Von Manfred Weghenkel
Von spätbarockem Flair über groovigen Swing und Jazz Dance bis zur topmodernen Drohnen-Show spannte sich der abwechslungsreiche Programmbogen bei der diesjährigen Potsdamer Schlössernacht. Nahezu 30.000 Gäste kamen auf mehr oder weniger kurzen Wegen am 22. und 23. August in den zum UNESCO-Weltkulturerbe gehörenden Schlosspark Sanssouci. Es waren zwei stimmngsvolle Sommerabende voller Romantik, Magie, Genuss, Natur und Kultur. Hier einige der vielen Highlights des traditionsreichen Großevents in der brandenburgischen Hauptstadt, das diesmal unter dem anregenden Motto „Potsdam tanzt!“ stand…
Der renommierteste Schlosspark Deutschlands verwandelt sich ab 17 Uhr in eine riesige Flaniermeile und Tanzfläche. Die Sonne versteckt sich langsam hinter den Baumwipfeln. Schon bald beginnt der milde Abend zu leuchten.
= = =
#### [Aufgabenstellung]
Nenne alle Begriffe, von denen die zwei Sommerabende laut dem Bericht über die Potsdamer Schlössernacht „voller“ waren.

#### [Zeilen dazu, wo die Ziele erscheinen]
= = =
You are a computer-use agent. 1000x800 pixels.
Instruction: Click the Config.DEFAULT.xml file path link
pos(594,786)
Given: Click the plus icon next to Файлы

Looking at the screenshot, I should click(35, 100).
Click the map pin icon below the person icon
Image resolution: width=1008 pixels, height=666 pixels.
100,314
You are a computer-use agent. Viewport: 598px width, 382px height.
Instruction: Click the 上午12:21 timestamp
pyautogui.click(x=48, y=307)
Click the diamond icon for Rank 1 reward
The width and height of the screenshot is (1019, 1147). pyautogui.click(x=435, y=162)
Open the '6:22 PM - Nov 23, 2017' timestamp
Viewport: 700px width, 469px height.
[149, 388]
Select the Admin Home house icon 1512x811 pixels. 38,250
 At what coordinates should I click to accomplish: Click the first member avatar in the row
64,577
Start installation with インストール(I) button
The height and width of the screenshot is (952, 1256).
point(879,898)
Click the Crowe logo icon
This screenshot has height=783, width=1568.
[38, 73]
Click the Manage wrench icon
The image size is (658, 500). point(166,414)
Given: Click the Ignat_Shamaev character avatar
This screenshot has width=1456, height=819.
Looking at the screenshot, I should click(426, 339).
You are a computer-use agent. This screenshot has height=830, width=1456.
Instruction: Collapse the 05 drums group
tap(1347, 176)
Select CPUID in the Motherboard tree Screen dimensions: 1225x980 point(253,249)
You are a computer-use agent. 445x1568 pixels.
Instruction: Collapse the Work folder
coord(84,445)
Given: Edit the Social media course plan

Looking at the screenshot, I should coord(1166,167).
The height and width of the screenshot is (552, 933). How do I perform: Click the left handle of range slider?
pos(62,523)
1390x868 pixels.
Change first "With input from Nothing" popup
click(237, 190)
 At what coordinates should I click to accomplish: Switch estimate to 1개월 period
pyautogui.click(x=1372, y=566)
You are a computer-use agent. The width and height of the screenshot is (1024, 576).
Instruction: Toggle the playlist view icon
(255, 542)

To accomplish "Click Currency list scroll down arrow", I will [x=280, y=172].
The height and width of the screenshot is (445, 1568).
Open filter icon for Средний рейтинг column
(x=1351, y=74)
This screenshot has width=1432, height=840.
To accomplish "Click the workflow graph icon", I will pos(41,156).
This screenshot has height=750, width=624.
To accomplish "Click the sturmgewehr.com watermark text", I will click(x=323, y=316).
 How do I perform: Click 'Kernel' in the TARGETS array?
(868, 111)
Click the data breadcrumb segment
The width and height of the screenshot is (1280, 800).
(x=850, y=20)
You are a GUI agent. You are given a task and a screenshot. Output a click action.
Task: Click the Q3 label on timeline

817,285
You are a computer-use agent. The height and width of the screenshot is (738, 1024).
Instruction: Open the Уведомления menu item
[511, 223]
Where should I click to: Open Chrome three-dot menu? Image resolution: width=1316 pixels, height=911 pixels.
= = =
#### [Richtige Lösung]
Die zwei Sommerabende waren voller Romantik, Magie, Genuss, Natur und Kultur.